TEXT UNDER STUDY
=== Begin Enclosure ===
On Mon, 4 Jun 2012, Damian Lukowski wrote:

> please verify, I understood you correctly.
> 
> You have set TCP_RTO_MIN to a lower value, e.g. 0.002 seconds to improve
> your internal low-latency traffic. Because of the improvement, R1
> timeouts are triggered too fast for external high-RTT traffic. Is that
> correct?
> If so, may I suggest to set tcp_retries1 to a higher value? For
> TCP_RTO_MIN == 0.002 and tcp_retries1 ==  10, R1 will be calculated to
> approximately 4 seconds.
> 
> Is that ok?

I suppose what he meant is that you could have e.g., 60sec RTT and with 
small enough retries the timeout calculation yields to some timeout 
smaller than 60 secs, and therefore no retransmissions are made which is 
certainly not a desirable property? ...This is valid issue even if no min 
rto tweaking was done but can of course get much worse if min rto is 
shorter.

I agree with his proposed solution:

> > I think retransmits_timed_out() should check against both time
> > duration and retrans count (icsk_retransmits).

...that is, use both pseudo timeout check of the current code and the 
previously used icsk_retransmits compare at the same time.

-- 
 i.

^ permalink raw reply	[flat|nested] 19+ messages in thread

* Re: [PATCH 3/3] Revert Backoff [v3]: Calculate TCP's connection close threshold as a time value.
  2012-06-04 17:50     ` Damian Lukowski
  2012-06-04 19:18       ` Ilpo Järvinen
@ 2012-06-04 23:50       ` Jerry Chu
  2012-06-05 17:42         ` Jerry Chu
  1 sibling, 1 reply; 19+ messages in thread
From: Jerry Chu @ 2012-06-04 23:50 UTC (permalink / raw)
  To: Damian Lukowski; +Cc: Netdev, David Miller, Ilpo Järvinen

Hi Damian,

On Mon, Jun 4, 2012 at 10:50 AM, Damian Lukowski
<damian@tvk.rwth-aachen.de> wrote:
> Hi Jerry,
>
> please verify, I understood you correctly.
=== End Enclosure ===
SUPPLIED INFORMATION
=== Begin Enclosure ===
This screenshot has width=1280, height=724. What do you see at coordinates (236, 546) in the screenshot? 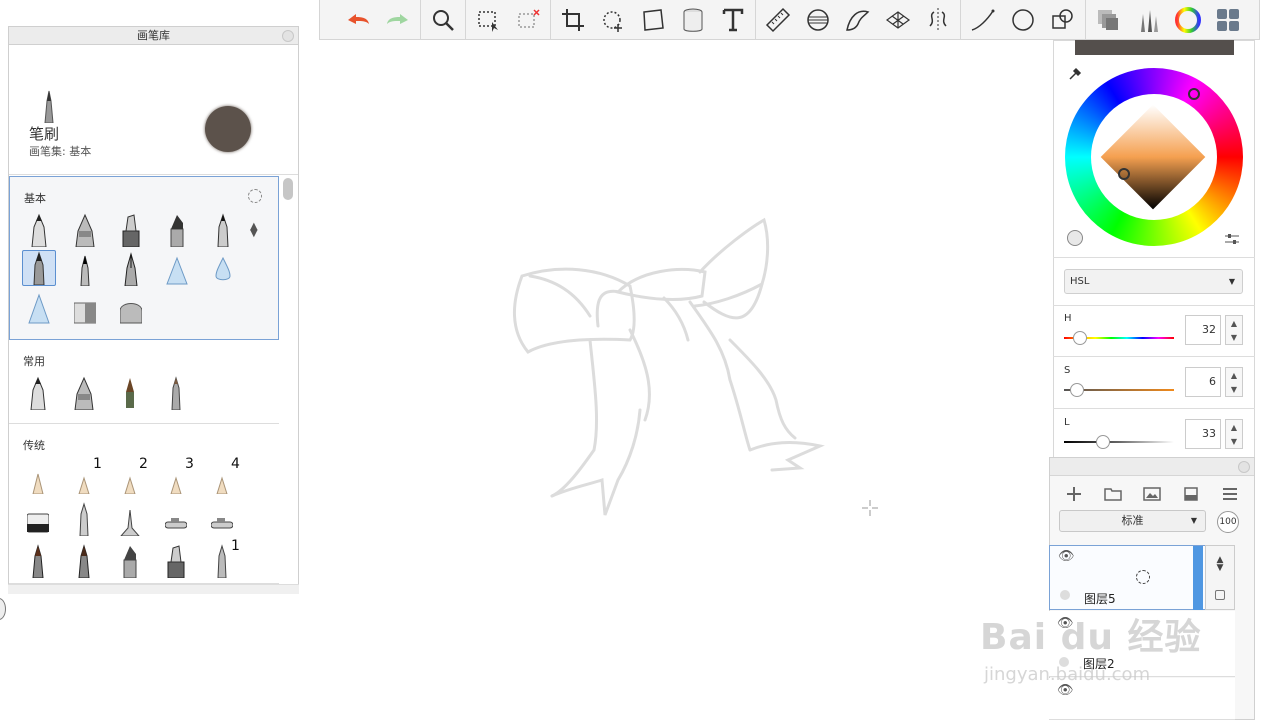
I see `brush-number: 1` at bounding box center [236, 546].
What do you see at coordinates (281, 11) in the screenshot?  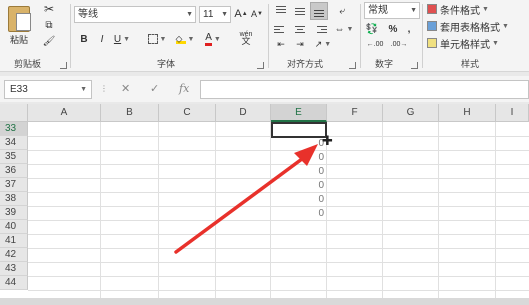 I see `align-top-icon` at bounding box center [281, 11].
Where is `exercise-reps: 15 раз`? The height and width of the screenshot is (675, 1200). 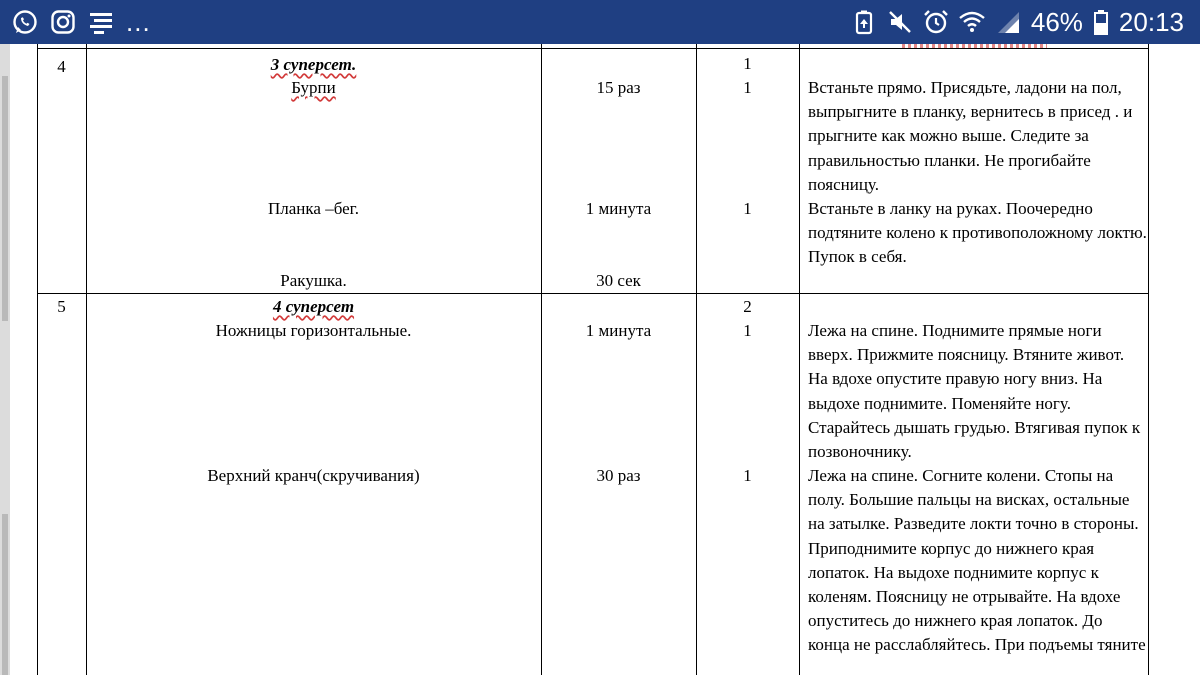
=== End Enclosure ===
PROBLEM REQUIREMENTS
Copy word for word the part of the TCP timeout discussion above that runs from "On Mon, 4 Jun" up to and including "Is that ok?".

RESPONSE BOX
On Mon, 4 Jun 2012, Damian Lukowski wrote:

> please verify, I understood you correctly.
> 
> You have set TCP_RTO_MIN to a lower value, e.g. 0.002 seconds to improve
> your internal low-latency traffic. Because of the improvement, R1
> timeouts are triggered too fast for external high-RTT traffic. Is that
> correct?
> If so, may I suggest to set tcp_retries1 to a higher value? For
> TCP_RTO_MIN == 0.002 and tcp_retries1 ==  10, R1 will be calculated to
> approximately 4 seconds.
> 
> Is that ok?